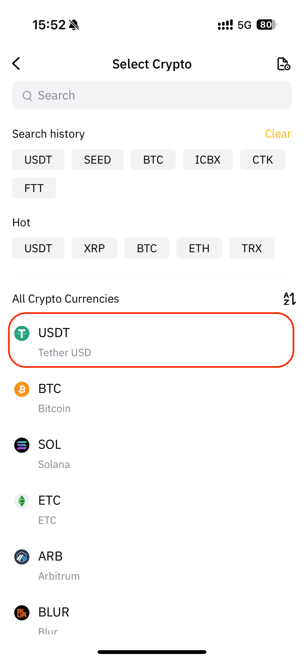
Task: Tap the back arrow icon
Action: coord(16,63)
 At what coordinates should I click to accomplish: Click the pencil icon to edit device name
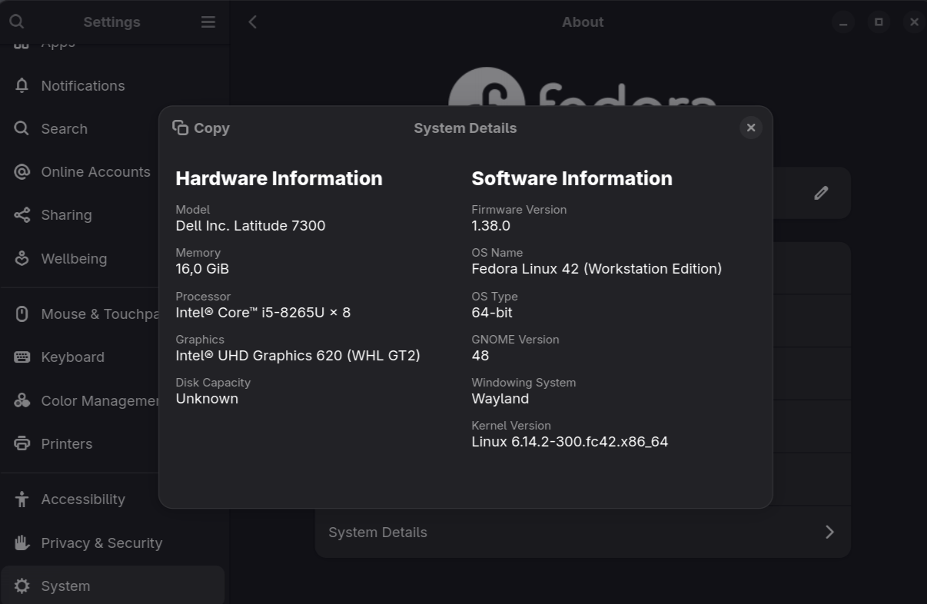pyautogui.click(x=821, y=193)
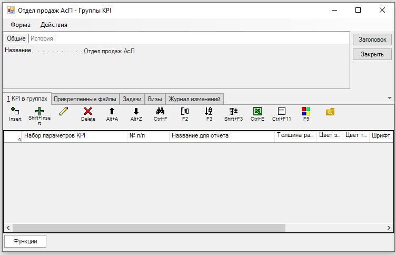Expand the tab overflow dropdown arrow
This screenshot has width=396, height=255.
(390, 98)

— Task requirements —
Copy the material word for word, from the line with "At what coordinates" through the end of the material, both ends included. Leave out the pictures.

— Response to the task —
 At what coordinates should I click to accomplish: Click the pencil icon to edit device name
pyautogui.click(x=821, y=193)
Expand the tab overflow dropdown arrow
This screenshot has width=396, height=255.
(390, 98)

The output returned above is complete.